Strength and Conditioning Liverpool | Osteopath in Liverpool
Here you will find a selection of drills, mobility exercises, stretches and much more that are designed to improve everything from your sports performance through to the tasks you perform on a day to day basis. As always, any questions don’t hesitate to ask!
This drill cues some basic control through the pelvic joints as well as an isometric contraction of the muscles associated with it. Lie on your back with knees at 90. Position one hand on the thigh and the other behind the knee and gentle push against your hands in opposite directions, then swap. Tricky at first but really effective once executed correctly. Hold for a few seconds then repeat 4 times each side
A great exercise you can do to improve control of the lower back and pelvis. Pop a resistance band around both feet, flatten your lower back and brace through your stomach muscles. Kick one leg out to create tension on the band. Maintain the position of the other leg causing the hip flexors to contract challenging both spinal and pelvic stability. Aim to work up to 12 each side for 3 or 4 sets.

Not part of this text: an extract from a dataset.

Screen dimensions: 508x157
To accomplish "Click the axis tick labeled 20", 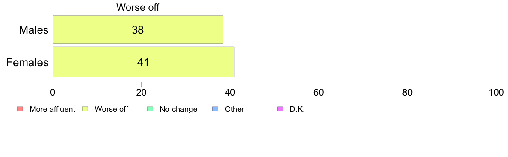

Another exercise to drill pelvic control and lower back stability. Flatten your lower back so you’re not flaring up through your ribs. Extend the opposite arm and legs, slowly and controlled through their full range. Breath deep and slow. Then repeat on the other side. Do 2-3 sets of 5=8 repetitions each side.
Dead bug with resistance band
A simple progression with a light resistance band. Position the band on alternate upper and lower body limbs and lower each one in a controlled manor. Repeat on the other side.
Dead bug with resisted extension
Challenge your overhead extension with this variation. A great progression to do if you also have some mid back tightness or stiffness.
Dead bug with resisted rotation
An anti rotation progression that challenges your ability to maintain neutral while resisting a pulling movement to the side.